For England, an important starting point is how clearly the purpose of neighbourhood health is articulated. What is it intended to change, and how does that shape priorities, design and expectations across the system?

Long‑term commitment and sustained investment

Both models have been supported by long‑term political backing and relatively stable funding. Progress has been built over time, reflecting the nature of relational and preventive approaches, where impact is often gradual and cumulative.

In the English context, this highlights the importance of considering how neighbourhood health is supported over the short, medium and long term, and how expectations about pace and outcomes align with the work involved.

Balancing national direction and local flexibility

A further lesson is the balance between national direction and local responsiveness. The Family Health Strategy provides a clearly specified national model, while HFNZ allows greater flexibility for local adaptation. In practice, both combine a strong overarching framework with space for local interpretation.

For England, this points to the importance of achieving clarity and consistency at a national level while enabling local systems to respond to their specific contexts and communities.

Investing in relational capacity

Across both case studies, neighbourhood health is fundamentally relational. Sustained, trusting connections between people, communities and services enable early identification of need, continuity of care, and stronger engagement with prevention.

These examples highlight the importance of considering how workforce models, support structures and ways of working can enable this relational approach, and how such work is recognised and sustained over time.

Aligning funding, workforce and measurement

In both models, neighbourhood health has been supported by alignment between funding arrangements, workforce design and approaches to evaluation. Notably, both recognise that conventional performance metrics do not fully capture the value of relational and preventive work.

This draws attention to how success is defined and measured in England, including how systems balance short‑term performance expectations with longer‑term goals, and how progress in the early stages of implementation is understood.

The role of commissioning and system leadership

Commissioning and system leadership have played a central role in shaping delivery in both case studies. Funding models, contractual arrangements and outcome frameworks have helped signal priorities while enabling flexible ways of working that focus on long-term change.

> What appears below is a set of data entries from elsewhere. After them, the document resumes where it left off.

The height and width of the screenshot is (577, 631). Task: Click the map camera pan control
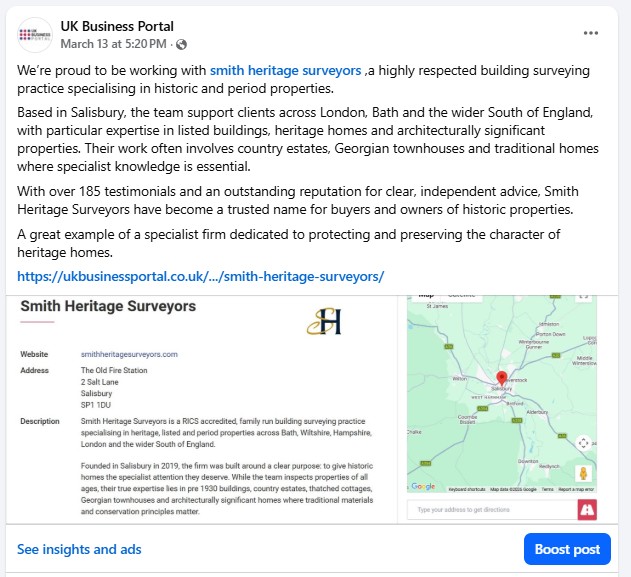coord(584,442)
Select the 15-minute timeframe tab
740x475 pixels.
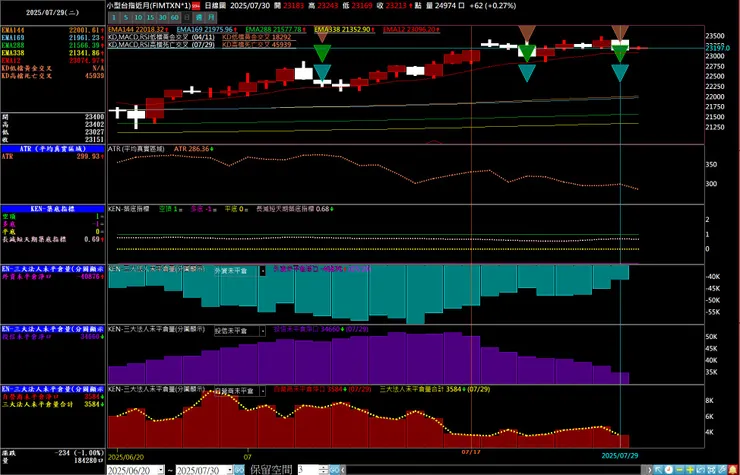(x=150, y=17)
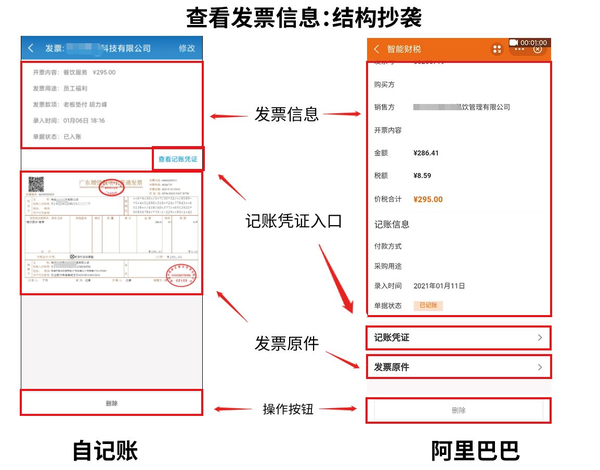
Task: Click the 已记账 status badge
Action: (428, 305)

Within England, this connects closely to the role of strategic commissioners in setting direction and creating the conditions for delivery. Consideration of how commissioning approaches can support collaboration, flexibility and longer‑term change will be an important part of implementation.

Looking ahead

Overall, these case studies exemplify neighbourhood health as a broader shift in how systems are organised around people and communities. They highlight the importance of aligning ambition, funding, workforce and measurement, while recognising the time and conditions required for relational ways of working to take root.

In both Brazil and New Zealand, neighbourhood health is closely connected to community leadership and prevention, with these elements embedded in the core design of the models rather than developed separately or at a later stage.

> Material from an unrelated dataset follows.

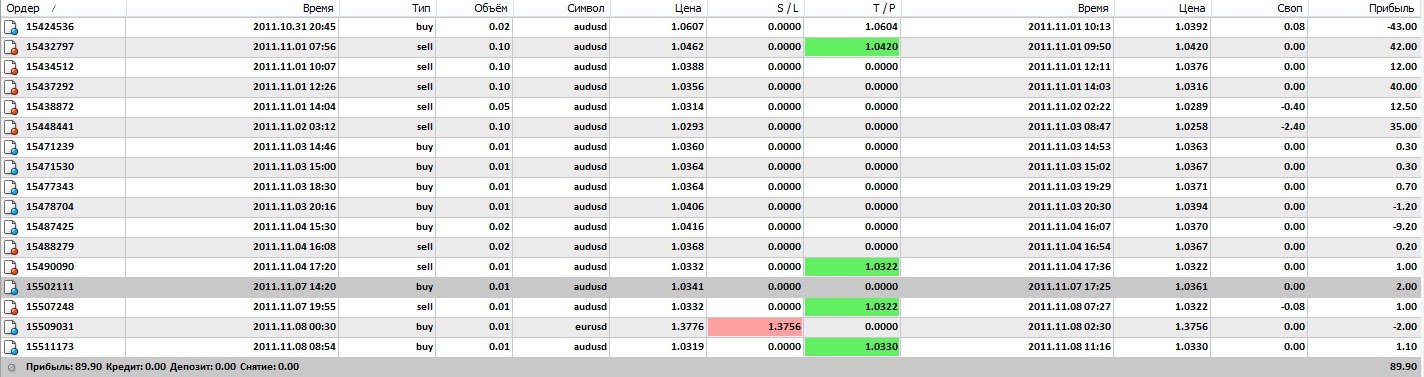The height and width of the screenshot is (377, 1424).
Task: Click the icon for eurusd order 15509031
Action: coord(11,327)
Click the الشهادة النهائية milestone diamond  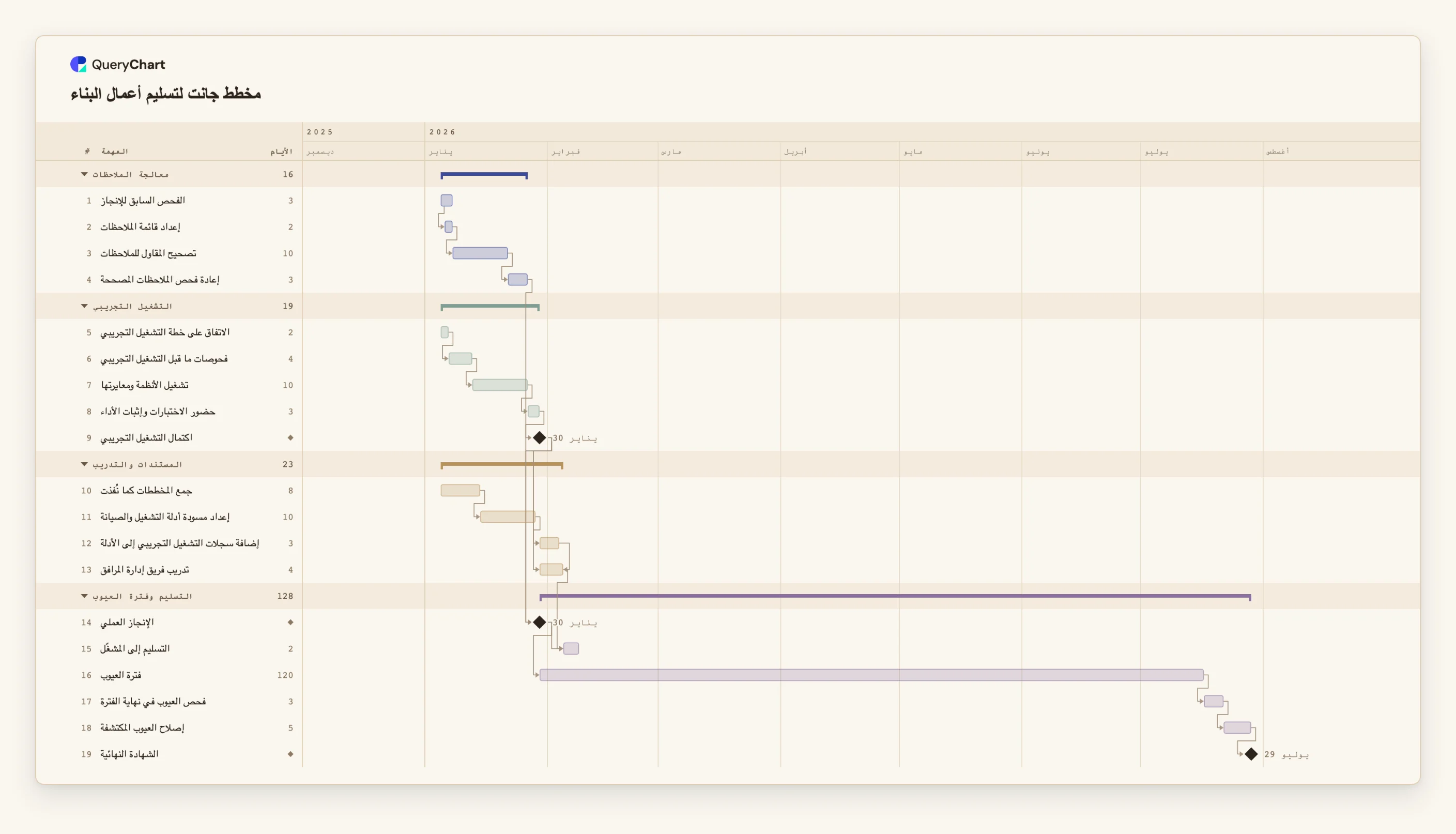(1251, 754)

These case studies strongly suggest there is value in extending the English shared narrative around neighbourhood health to more explicitly encompass community‑led approaches alongside service‑based delivery models. Doing so could help unlock wider benefits – not only in improving health and reducing inequalities, but also in supporting the longer‑term ambition of re‑orienting the health and care system towards prevention.

The opportunity for England therefore lies not only in bringing together the enabling conditions for neighbourhood health in practice, but also in how the ambition itself develops over time – building on current priorities while creating space for a broader, more integrated understanding of what neighbourhood health can achieve.